-- START OF Data excerpts --
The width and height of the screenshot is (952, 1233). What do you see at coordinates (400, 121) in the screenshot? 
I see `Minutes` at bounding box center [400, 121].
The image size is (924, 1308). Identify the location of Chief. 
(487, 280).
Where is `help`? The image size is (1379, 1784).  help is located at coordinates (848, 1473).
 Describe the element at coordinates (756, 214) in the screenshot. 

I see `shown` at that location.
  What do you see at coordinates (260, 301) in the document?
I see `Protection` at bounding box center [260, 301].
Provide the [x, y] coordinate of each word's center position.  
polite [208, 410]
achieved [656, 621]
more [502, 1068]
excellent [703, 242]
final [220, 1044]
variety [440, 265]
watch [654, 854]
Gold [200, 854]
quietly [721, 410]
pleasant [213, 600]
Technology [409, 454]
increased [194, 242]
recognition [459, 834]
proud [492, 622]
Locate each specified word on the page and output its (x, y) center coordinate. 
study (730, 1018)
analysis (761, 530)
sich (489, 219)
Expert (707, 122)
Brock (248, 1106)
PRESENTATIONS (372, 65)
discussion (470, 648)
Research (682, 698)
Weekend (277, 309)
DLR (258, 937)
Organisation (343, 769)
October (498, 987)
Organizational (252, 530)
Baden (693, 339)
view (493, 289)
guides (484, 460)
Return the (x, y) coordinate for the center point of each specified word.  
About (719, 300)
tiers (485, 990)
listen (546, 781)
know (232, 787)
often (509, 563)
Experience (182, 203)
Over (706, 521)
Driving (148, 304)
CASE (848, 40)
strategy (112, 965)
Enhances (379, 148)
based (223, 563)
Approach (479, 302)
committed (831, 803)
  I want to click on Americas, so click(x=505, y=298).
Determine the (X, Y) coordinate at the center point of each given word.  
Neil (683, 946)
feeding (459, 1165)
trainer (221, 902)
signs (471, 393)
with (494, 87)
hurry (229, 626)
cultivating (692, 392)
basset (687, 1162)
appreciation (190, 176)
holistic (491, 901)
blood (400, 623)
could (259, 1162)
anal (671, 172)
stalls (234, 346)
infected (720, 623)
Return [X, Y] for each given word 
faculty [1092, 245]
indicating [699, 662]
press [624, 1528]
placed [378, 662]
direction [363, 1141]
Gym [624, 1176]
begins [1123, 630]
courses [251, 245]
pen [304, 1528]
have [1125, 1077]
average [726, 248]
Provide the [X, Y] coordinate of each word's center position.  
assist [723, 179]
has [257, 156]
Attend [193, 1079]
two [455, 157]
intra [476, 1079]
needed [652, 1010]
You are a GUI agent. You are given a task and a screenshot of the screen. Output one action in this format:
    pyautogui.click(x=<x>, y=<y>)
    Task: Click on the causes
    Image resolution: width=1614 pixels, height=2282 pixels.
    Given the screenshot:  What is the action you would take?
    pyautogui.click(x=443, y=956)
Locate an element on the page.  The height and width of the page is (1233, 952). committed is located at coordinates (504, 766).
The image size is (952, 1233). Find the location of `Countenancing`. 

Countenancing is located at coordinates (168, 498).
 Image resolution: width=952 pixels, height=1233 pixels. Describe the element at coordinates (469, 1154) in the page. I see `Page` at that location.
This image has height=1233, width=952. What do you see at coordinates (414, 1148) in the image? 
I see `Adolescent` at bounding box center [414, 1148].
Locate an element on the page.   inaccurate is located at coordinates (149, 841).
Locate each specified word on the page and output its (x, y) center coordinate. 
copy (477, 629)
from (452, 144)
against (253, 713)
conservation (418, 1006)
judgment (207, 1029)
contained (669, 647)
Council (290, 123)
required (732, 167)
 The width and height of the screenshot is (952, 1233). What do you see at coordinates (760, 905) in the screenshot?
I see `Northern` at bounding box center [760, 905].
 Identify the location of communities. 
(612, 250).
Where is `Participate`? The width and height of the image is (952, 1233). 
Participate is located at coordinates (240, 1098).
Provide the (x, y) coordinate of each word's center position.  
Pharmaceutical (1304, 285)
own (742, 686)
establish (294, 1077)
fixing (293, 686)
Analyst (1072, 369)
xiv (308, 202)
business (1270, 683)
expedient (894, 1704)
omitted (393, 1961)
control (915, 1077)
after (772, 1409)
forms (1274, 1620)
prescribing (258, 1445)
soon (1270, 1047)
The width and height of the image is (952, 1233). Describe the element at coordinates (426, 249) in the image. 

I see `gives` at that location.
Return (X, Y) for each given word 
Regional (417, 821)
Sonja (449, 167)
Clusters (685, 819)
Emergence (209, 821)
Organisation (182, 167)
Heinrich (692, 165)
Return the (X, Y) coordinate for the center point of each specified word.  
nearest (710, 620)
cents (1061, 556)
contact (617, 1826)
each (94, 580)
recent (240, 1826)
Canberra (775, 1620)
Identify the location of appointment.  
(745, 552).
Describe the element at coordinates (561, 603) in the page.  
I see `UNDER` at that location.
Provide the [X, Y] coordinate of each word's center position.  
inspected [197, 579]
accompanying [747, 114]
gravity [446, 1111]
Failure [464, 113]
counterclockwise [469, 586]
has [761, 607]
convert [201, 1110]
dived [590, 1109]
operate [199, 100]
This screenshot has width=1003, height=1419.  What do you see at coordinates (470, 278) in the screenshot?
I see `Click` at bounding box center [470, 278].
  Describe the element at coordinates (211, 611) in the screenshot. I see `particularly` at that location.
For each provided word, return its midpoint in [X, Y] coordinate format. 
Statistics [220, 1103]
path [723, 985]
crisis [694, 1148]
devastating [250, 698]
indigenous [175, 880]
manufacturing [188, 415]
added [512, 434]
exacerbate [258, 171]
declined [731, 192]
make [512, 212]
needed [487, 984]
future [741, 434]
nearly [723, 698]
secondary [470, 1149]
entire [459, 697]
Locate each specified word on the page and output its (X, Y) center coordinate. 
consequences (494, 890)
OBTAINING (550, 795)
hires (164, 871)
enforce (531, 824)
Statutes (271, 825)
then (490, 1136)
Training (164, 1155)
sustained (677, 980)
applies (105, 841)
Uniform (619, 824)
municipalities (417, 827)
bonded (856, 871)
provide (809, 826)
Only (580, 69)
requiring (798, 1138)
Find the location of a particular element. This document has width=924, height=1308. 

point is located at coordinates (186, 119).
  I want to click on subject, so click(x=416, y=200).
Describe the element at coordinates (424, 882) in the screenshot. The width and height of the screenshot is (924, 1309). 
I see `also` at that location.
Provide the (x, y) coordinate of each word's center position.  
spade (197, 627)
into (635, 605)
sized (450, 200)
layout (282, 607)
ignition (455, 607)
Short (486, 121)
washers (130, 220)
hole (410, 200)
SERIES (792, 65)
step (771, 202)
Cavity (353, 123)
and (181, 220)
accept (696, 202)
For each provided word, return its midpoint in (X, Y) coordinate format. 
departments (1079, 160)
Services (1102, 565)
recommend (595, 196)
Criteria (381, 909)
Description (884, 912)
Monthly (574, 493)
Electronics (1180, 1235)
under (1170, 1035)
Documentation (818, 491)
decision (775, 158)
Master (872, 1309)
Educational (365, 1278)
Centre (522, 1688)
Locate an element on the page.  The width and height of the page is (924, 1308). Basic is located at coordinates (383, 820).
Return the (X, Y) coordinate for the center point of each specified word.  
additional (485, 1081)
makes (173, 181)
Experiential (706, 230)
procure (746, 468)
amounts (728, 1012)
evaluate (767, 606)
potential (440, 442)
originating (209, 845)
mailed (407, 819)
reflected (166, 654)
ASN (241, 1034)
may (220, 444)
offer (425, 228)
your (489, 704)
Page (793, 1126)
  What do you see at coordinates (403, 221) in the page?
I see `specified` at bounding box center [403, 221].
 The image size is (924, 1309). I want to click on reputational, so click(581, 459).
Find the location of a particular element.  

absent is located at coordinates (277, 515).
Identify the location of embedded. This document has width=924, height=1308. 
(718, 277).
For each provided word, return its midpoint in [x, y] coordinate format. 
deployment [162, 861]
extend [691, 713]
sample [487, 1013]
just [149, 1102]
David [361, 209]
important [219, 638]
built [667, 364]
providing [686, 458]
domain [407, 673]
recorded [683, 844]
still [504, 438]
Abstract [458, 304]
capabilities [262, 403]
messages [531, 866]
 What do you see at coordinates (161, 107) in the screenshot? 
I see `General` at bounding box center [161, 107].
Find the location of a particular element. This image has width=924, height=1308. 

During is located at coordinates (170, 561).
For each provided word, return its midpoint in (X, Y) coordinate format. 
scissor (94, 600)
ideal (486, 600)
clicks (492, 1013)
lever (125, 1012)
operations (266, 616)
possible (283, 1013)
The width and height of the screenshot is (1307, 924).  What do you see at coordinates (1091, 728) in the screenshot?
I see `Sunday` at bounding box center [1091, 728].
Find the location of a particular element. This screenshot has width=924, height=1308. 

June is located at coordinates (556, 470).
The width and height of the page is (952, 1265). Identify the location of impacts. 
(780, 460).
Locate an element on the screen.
-- END OF Data excerpts --
** Required task **
Copy out the listing above without changes, beginning at the line that contains "recognition [459, 834]" and stopping after the line that contains "placed [378, 662]".

** Completed exercise **
recognition [459, 834]
proud [492, 622]
Locate each specified word on the page and output its (x, y) center coordinate. 
study (730, 1018)
analysis (761, 530)
sich (489, 219)
Expert (707, 122)
Brock (248, 1106)
PRESENTATIONS (372, 65)
discussion (470, 648)
Research (682, 698)
Weekend (277, 309)
DLR (258, 937)
Organisation (343, 769)
October (498, 987)
Organizational (252, 530)
Baden (693, 339)
view (493, 289)
guides (484, 460)
Return the (x, y) coordinate for the center point of each specified word.  
About (719, 300)
tiers (485, 990)
listen (546, 781)
know (232, 787)
often (509, 563)
Experience (182, 203)
Over (706, 521)
Driving (148, 304)
CASE (848, 40)
strategy (112, 965)
Enhances (379, 148)
based (223, 563)
Approach (479, 302)
committed (831, 803)
  I want to click on Americas, so click(x=505, y=298).
Determine the (X, Y) coordinate at the center point of each given word.  
Neil (683, 946)
feeding (459, 1165)
trainer (221, 902)
signs (471, 393)
with (494, 87)
hurry (229, 626)
cultivating (692, 392)
basset (687, 1162)
appreciation (190, 176)
holistic (491, 901)
blood (400, 623)
could (259, 1162)
anal (671, 172)
stalls (234, 346)
infected (720, 623)
Return [X, Y] for each given word 
faculty [1092, 245]
indicating [699, 662]
press [624, 1528]
placed [378, 662]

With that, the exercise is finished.